- WRITTEN REQUEST 1: In the kitchen pranks thread, what did the cook find when he came back from his days off?
- WRITTEN REQUEST 2: According to the kitchen pranks thread, why couldn't the male server react after eating the truffles filled with fish sauce, cayenne pepper and roast beef?

- EXCERPTED PASSAGE:
* Begin *
But your location says Australia, not America./img/vbsmilies/smilies/wink.gif


----------



## chefray (Sep 29, 2009)

Theages said:


> Pouring vinegar into someone's drink left sitting around. A paste of cayenne pepper spread over cookies which have been pilfered. Chocolate dipped garlic or crisco left sitting on a plate for someone to steal.


A plastic to-go sauce cup full of garlic oil works really well. You fill it about half way and wrap it in cling film. Then you jam their straw through the plastic. It's really horrible tasting and the reason that I bring clear cups in from the grocery store for my beverages.


----------



## lordbacon (Feb 16, 2010)

Anybody ever bread rubber bands, fry them, and give them to servers as calamari.


----------



## dc sunshine (Feb 26, 2007)

Not a pro...but you mob are *evil* and gave me great big laughs :lol: Thank you all for that....luckily nobody pranked me when i was kitchen donkey in the long ago. If I ever get back into it I'll watch out for these things.


----------



## a_mak (Aug 27, 2009)

The best prank that we pulled was the time one of the cooks had the day off but left his fish spatula at work.  So we took a bucket & filled it with water.  Then we tied some twine to the handle and then tied it to the edge of the bucket so that the blade was submerged in water.  Then we stuck it in the freezer.  When the water got solid enough we cut off the twine.  When the guy came back from his days off he found his spatula stuck in a huge block of ice.  

Mostly though our idea of "kitchen humor" is to make remarks about the male servers sexual orientation.


----------



## chefboyarg (Oct 28, 2008)

Rimming someone's coffee cup with Frank's Red Hot can be funny. Until the person retaliates.


----------



## theethical chef (Jan 29, 2010)

We used to play the salt game at one place I worked, if you left your cup unattended boom salt.  Also once I was having serverbecsc eating truffles in my walk in so I made a batch filled with fish sauce, cayenne pepper & roast beef, needless to say they stopped eating the truffles. The server's knew it was against the rules to graze so it was hilarious watching the male server not be able to react because he knew what he was doing was wrong, he turned a pale green and we had a good laugh on the  line.
* End *
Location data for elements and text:
* Begin *
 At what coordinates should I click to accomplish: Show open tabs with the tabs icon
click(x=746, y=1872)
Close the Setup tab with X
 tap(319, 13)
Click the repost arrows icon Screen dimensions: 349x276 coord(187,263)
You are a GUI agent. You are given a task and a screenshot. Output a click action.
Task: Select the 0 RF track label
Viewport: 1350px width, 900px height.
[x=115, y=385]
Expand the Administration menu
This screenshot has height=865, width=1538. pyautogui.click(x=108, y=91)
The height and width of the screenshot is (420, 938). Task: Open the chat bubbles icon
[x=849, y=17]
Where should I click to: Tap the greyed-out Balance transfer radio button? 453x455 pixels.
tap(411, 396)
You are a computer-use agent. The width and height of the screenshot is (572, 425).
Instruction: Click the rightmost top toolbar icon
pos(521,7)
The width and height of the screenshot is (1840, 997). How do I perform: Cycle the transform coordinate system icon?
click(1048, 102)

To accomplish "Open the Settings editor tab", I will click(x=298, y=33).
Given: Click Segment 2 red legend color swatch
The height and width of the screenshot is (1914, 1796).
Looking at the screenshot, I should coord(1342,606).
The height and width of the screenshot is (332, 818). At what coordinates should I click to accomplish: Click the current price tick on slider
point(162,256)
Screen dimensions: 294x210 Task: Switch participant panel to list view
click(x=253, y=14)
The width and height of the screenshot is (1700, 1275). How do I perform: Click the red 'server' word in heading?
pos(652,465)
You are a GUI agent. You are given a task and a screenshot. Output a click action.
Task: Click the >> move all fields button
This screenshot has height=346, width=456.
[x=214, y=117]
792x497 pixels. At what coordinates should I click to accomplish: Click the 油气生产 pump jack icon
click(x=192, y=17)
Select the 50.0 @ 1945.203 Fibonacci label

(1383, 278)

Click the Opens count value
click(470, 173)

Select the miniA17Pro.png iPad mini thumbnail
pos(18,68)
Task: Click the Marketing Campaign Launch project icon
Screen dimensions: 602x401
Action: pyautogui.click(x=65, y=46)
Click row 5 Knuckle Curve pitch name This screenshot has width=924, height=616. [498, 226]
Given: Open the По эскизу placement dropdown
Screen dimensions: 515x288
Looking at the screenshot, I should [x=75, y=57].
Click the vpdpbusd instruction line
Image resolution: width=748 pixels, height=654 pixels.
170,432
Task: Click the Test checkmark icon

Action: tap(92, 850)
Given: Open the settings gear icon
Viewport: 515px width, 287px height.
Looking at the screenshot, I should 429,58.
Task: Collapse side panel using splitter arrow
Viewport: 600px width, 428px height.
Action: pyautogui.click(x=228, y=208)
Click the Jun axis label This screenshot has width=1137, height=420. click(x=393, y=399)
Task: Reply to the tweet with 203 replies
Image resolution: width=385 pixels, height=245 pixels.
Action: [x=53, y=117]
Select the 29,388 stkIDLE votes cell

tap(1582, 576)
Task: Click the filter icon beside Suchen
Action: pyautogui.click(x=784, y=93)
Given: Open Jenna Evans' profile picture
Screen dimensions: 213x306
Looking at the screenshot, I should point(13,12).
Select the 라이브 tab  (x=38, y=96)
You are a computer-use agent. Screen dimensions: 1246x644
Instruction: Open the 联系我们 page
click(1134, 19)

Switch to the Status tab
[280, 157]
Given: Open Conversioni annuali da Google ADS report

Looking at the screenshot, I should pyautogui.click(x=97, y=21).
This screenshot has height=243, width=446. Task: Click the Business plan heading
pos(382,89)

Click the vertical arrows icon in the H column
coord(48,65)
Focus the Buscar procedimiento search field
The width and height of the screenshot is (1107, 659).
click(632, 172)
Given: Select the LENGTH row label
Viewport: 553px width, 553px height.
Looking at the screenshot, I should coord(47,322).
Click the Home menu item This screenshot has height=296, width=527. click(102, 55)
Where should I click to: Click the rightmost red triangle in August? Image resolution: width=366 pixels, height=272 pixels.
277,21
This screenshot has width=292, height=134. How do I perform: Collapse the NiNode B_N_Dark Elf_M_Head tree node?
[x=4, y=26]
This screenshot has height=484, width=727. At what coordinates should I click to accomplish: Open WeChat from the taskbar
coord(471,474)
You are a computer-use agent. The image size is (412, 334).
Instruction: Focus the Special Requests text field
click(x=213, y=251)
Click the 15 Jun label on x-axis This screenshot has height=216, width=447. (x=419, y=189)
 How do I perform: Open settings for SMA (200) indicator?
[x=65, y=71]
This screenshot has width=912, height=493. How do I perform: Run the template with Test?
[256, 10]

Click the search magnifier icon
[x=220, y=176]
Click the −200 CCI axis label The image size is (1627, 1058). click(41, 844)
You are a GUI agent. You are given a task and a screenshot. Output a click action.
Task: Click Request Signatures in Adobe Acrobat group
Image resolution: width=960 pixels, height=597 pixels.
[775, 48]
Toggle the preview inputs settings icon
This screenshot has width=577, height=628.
* End *
- EXERCISE ANSWER 1: He found his fish spatula stuck in a huge block of ice.

- EXERCISE ANSWER 2: The servers knew it was against the rules to graze, so he couldn't react because he knew what he was doing was wrong. Instead he turned a pale green.